§ TASK DESCRIPTION
Pull from the forum post about pi the passage starting with "It is approximated" and going on through "it, with intelligence.", copied word for word.

Postby Daywhite » Tue Aug 03, 2010 3:17 am

π (sometimes written pi) is a mathematical constant whose value is the ratio of any circle's circumference to its diameter in Euclidean space; this is the same value as the ratio of a circle's area to the square of its radius.
It is approximated as 3.141593, continuing on, decimally, for infinity. Mathematicians at the University of Tokyo, aided by a super computer, figured out pi to 1.24 trillion decimal places, a feat still listed as the world record.

The point of me writing about this is that pi, especially how many decimal places one can trace it to, is viewed by many as something for those with an intelligence far above average. I knew nothing of pi while in school, all through high school. I heard pi and simply felt it was yet something else I knew nothing about. But it intrigued me because it was so tied, as I saw it, with intelligence.

Later, when I discovered pi, read about it, researched it, I thought, "I should know this." I thought I should know it because I needed to believe I was smart; I needed to believe I was different than those around me, better in some way. People in Science and Math studied pi; these were the smart people, the ones without the insecurities of one with a literary or philosophical mind.

I learned pi to 3.14, its simplest form. I thought of getting a t-shirt like some featured in Science stores, something with a nice 3.14 on it and maybe some witty phrase that many wouldn't understand. That way, I would feel smarter, different, better, than those around me. "I know this, and you don't," even though technically, I didn't know it at all. I learned pi to 3.1415, feeling smarter still.

At some point, I finally asked why, "Why am I doing this? Why do I care? Why do I need this to feel smart, special, whatever?" I enjoy exploring many things I know nothing about. Simple curiousity. A good thing, I think. But I knew I was pursuing pi, seeking more information about it, so I wouldn't feel so insecure. pi was something so many seemed to know, and I needed to know it, too. I needed to know this to feel okay, and I finally saw how fractured that thinking was. I was trying hard to be better than others just to be able to feel I was okay. I was trying to measure up to something no one else cared or even knew about.

§ DATA PROVIDED
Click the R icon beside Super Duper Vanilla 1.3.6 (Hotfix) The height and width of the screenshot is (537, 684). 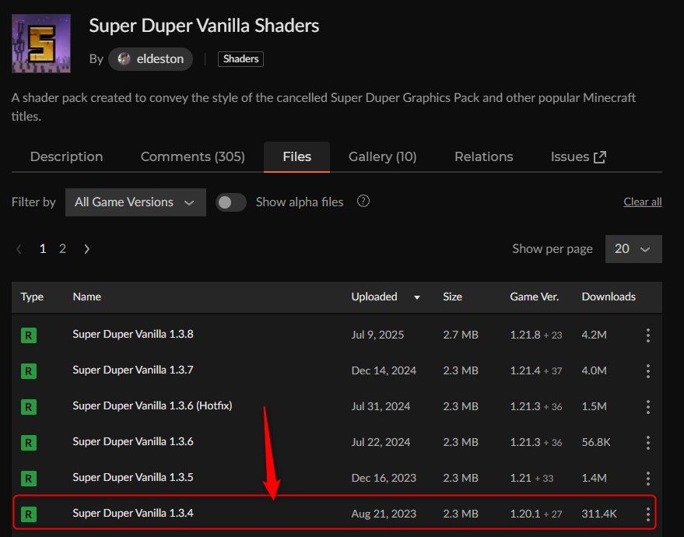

§ TASK OUTPUT
It is approximated as 3.141593, continuing on, decimally, for infinity. Mathematicians at the University of Tokyo, aided by a super computer, figured out pi to 1.24 trillion decimal places, a feat still listed as the world record.

The point of me writing about this is that pi, especially how many decimal places one can trace it to, is viewed by many as something for those with an intelligence far above average. I knew nothing of pi while in school, all through high school. I heard pi and simply felt it was yet something else I knew nothing about. But it intrigued me because it was so tied, as I saw it, with intelligence.